• DESCRIPTION OF THE TASK
The required output is a copy of each line in the material below that includes "next".

• RECORDS
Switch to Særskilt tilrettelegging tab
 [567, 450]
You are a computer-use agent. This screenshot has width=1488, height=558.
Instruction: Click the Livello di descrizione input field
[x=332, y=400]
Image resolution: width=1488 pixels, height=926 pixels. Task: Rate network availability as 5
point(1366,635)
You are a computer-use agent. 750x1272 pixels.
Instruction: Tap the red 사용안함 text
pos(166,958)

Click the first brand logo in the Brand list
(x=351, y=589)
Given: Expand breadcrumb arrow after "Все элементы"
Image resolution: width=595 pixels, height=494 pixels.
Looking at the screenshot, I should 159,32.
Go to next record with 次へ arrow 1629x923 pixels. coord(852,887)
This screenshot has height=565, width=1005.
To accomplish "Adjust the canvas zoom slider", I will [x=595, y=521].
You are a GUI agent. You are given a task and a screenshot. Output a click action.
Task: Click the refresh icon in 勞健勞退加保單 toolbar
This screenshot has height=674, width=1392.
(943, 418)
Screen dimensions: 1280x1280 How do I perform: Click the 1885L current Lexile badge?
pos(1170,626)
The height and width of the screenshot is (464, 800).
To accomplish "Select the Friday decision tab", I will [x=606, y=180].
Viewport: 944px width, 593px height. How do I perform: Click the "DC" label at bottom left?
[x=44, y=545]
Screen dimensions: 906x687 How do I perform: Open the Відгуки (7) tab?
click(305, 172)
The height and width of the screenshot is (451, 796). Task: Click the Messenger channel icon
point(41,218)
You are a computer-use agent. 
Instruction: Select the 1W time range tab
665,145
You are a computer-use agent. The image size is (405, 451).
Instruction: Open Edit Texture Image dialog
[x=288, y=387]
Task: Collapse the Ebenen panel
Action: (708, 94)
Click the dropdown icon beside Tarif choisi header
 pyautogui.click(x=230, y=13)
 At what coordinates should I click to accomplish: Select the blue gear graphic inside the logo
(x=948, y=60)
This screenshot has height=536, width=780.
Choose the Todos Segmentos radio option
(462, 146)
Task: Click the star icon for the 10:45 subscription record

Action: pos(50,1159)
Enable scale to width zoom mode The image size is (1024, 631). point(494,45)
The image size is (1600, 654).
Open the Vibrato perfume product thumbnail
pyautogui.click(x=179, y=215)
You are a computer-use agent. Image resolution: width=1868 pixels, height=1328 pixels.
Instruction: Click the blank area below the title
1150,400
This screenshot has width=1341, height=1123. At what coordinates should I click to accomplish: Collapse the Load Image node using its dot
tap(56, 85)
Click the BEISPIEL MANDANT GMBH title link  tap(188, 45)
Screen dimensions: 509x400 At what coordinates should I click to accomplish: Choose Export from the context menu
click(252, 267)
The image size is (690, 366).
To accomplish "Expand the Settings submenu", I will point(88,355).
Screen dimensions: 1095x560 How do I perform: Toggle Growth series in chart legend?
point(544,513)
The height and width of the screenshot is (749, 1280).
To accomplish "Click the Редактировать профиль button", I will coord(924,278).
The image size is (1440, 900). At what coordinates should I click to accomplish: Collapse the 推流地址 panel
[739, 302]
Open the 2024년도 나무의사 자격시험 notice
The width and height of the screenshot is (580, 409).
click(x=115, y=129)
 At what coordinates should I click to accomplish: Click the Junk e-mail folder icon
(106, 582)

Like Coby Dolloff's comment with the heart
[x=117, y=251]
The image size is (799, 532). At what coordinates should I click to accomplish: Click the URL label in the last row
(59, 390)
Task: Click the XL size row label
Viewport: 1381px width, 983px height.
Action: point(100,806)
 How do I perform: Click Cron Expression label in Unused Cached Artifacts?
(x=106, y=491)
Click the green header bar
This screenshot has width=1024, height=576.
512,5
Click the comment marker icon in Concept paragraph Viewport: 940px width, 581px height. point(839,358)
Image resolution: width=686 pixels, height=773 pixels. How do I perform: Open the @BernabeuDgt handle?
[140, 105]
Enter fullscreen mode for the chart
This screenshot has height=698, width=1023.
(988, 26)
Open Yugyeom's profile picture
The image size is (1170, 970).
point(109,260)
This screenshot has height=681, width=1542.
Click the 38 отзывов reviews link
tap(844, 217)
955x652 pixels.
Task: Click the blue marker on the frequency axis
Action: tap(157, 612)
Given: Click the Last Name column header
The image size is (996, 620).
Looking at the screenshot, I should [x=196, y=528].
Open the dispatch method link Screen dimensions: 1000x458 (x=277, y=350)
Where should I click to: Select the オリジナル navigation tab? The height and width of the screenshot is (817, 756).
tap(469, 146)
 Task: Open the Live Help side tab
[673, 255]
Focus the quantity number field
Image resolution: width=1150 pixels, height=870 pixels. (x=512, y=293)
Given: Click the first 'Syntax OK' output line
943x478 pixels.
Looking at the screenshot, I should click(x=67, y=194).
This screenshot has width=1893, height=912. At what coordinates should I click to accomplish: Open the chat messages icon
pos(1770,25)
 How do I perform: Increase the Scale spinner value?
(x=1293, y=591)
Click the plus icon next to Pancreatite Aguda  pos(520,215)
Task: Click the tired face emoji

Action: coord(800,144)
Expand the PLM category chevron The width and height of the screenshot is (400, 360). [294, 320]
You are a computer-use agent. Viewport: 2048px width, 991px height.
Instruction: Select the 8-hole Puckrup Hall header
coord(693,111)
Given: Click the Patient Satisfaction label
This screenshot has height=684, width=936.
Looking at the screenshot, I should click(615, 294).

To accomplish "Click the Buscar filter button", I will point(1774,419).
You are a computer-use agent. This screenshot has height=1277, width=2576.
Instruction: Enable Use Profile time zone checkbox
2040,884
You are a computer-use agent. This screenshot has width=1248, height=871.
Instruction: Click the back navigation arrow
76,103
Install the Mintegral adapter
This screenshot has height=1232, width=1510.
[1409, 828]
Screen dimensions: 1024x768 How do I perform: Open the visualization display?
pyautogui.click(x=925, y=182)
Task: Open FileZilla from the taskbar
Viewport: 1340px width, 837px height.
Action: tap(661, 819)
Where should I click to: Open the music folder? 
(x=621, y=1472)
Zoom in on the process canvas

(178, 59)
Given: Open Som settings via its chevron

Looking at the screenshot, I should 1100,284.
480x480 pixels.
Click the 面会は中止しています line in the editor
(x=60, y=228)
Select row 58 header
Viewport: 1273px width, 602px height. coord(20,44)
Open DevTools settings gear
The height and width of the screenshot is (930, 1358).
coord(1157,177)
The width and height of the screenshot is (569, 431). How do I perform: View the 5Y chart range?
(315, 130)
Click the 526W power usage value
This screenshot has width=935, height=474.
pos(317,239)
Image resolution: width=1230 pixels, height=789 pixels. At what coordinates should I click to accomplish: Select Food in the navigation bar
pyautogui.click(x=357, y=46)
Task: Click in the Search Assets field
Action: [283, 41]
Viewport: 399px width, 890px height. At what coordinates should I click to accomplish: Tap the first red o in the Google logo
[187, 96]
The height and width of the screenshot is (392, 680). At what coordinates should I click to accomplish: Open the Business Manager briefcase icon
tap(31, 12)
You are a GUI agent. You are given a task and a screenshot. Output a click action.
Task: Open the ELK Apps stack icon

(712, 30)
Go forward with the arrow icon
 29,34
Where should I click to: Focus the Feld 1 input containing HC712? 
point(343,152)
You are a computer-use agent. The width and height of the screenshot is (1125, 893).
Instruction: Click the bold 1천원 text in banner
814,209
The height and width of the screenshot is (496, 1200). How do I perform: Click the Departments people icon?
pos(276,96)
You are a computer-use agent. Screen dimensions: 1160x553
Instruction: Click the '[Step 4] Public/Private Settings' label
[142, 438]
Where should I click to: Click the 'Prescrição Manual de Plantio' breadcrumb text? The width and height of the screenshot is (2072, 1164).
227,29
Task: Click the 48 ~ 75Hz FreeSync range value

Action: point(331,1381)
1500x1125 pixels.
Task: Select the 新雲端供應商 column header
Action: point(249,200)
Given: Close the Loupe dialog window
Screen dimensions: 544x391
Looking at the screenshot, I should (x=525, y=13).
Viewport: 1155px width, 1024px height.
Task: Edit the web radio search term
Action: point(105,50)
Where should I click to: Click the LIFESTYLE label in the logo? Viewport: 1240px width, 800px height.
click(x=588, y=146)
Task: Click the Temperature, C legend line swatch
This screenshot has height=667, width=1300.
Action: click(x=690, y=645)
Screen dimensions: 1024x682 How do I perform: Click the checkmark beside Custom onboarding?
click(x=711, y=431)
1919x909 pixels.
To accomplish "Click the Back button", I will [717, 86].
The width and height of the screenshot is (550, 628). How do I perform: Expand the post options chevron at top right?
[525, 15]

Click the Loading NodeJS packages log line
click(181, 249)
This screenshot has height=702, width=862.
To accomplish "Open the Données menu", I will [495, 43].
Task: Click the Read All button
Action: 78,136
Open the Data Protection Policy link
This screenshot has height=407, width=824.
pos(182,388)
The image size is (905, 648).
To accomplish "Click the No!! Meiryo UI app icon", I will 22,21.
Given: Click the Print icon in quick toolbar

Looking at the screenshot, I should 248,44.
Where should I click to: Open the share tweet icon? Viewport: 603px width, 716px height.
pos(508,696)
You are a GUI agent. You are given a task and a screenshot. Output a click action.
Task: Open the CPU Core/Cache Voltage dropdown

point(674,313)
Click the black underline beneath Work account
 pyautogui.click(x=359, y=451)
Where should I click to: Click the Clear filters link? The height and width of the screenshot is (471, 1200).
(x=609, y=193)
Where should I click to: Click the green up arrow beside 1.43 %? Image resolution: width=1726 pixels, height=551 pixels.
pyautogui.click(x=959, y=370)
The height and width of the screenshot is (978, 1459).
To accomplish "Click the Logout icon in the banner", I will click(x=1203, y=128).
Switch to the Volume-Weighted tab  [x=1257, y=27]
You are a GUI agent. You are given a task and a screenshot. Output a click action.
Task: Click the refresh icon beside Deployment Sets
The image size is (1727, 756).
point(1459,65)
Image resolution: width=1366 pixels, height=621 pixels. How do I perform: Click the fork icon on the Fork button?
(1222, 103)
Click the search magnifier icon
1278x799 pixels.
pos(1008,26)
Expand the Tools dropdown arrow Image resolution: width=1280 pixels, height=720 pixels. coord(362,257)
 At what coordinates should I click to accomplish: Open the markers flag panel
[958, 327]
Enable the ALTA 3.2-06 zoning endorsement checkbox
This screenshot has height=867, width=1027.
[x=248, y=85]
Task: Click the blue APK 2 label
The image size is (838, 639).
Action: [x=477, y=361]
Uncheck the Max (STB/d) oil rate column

• EXPECTED ANSWER
Go to next record with 次へ arrow 1629x923 pixels. coord(852,887)
Click the plus icon next to Pancreatite Aguda  pos(520,215)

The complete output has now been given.